I have a few thousands of PDF files containing B&W images (1bit) from digitalized paper forms. I'm trying to OCR some fields, but sometime the writing is too faint:
I've just learned about morphological transforms. They are really cool!!! I feel like I'm abusing them (like I did with regular expressions when I learned Perl).
I'm only interested in the date, 07-06-2017:
im = cv2.blur(im, (5, 5)) plt.imshow(im, 'gray')
ret, thresh = cv2.threshold(im, 250, 255, 0) plt.imshow(~thresh, 'gray')
People filling this form seems to have some disregard for the grid, so I tried to get rid of it. I'm able to isolate the horizontal line with this transform:
horizontal = cv2.morphologyEx( ~thresh, cv2.MORPH_OPEN, cv2.getStructuringElement(cv2.MORPH_RECT, (100, 1)), ) plt.imshow(horizontal, 'gray')

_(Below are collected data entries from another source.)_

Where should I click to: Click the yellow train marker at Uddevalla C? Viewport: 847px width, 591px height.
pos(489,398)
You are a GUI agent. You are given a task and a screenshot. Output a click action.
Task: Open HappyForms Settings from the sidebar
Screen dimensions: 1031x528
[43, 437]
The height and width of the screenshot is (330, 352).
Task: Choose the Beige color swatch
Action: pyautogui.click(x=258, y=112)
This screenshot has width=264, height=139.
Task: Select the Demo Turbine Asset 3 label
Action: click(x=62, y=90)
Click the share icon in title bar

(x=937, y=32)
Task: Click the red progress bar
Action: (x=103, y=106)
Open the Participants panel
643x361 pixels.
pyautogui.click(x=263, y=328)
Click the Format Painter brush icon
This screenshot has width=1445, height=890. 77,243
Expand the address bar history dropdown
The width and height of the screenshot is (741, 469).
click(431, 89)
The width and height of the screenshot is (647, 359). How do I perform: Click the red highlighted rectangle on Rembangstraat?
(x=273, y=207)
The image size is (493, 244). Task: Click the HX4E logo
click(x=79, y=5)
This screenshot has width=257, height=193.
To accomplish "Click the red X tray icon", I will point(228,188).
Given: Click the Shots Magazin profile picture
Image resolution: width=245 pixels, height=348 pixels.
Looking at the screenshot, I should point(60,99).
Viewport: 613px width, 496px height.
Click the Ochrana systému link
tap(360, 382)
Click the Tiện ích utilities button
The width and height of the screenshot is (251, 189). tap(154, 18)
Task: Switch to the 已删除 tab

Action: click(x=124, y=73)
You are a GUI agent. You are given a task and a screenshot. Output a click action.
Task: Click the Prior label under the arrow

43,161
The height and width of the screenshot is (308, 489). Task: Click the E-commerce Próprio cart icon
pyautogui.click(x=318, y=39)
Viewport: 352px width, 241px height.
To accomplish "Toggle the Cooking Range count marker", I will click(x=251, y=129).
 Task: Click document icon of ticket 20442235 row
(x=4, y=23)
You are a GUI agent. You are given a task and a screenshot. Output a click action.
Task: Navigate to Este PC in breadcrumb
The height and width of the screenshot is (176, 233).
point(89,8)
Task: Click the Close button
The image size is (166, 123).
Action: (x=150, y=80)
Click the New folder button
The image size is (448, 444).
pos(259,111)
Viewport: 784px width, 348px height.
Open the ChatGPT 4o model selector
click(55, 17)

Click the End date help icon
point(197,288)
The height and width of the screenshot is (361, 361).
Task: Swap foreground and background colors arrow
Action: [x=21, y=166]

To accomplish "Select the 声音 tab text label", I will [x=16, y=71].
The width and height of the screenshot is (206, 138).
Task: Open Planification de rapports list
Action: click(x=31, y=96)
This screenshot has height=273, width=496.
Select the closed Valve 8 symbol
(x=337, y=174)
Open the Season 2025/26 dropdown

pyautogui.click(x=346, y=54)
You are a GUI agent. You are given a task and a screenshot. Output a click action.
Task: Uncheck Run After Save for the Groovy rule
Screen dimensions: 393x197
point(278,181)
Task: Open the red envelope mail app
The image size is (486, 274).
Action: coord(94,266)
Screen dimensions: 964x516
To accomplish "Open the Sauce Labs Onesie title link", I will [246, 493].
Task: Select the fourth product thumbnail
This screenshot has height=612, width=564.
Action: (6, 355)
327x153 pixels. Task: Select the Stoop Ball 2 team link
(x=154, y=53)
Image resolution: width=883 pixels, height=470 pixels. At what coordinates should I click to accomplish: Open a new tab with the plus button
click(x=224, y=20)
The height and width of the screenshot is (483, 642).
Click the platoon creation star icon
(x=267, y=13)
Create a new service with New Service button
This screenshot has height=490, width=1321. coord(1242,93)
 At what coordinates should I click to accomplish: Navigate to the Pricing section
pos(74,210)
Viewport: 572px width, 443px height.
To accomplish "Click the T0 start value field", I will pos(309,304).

I can get the vertical lines as well:
plt.imshow(horizontal ^ ~thresh, 'gray') ret, thresh2 = cv2.threshold(roi, 127, 255, 0) vertical = cv2.morphologyEx( ~thresh2, cv2.MORPH_OPEN, cv2.getStructuringElement(cv2.MORPH_RECT, (2, 15)), iterations=2 ) vertical = cv2.morphologyEx( ~vertical, cv2.MORPH_ERODE, cv2.getStructuringElement(cv2.MORPH_RECT, (9, 9)) ) horizontal = cv2.morphologyEx( ~horizontal, cv2.MORPH_ERODE, cv2.getStructuringElement(cv2.MORPH_RECT, (7, 7)) ) plt.imshow(vertical & horizontal, 'gray')
Now I can get rid of the grid:
plt.imshow(horizontal & vertical & ~thresh, 'gray')
The best I got was this, but the 4 is still split into 2 pieces:
plt.imshow(cv2.morphologyEx(im2, cv2.MORPH_CLOSE, cv2.getStructuringElement(cv2.MORPH_ELLIPSE, (5, 5))), 'gray')
Probably at this point it is better to use
cv2.findContours and some heuristic in order to locate each digit, but I was wondering:
- should I give up and demand all documents to be rescanned in grayscale?
- are there better methods in order to isolate and locate the faint digits?
- do you know any morphological transform to join cases like the "4"?
Is rescanning the documents too demanding? If it is no great trouble I believe it is better to get higher quality inputs than training and trying to refine your model to withstand noisy and atypical data
A bit of context: I'm a nobody working at a public agency in Brazil. The price for ICR solutions start in the 6 digits so nobody believes a single guy can write an ICR solution in-house. I'm naive enough to believe I can prove them wrong. Those PDF documents were sitting at an FTP server (about 100K files) and were scanned just to get rid of the dead tree version. Probably I can get the original form and scan again myself but I would have to ask for some official support - since this is the public sector I would like to keep this project underground as much as I can. What I have now is an error rate of 50%, but if this approach is a dead end there is no point trying to improve it.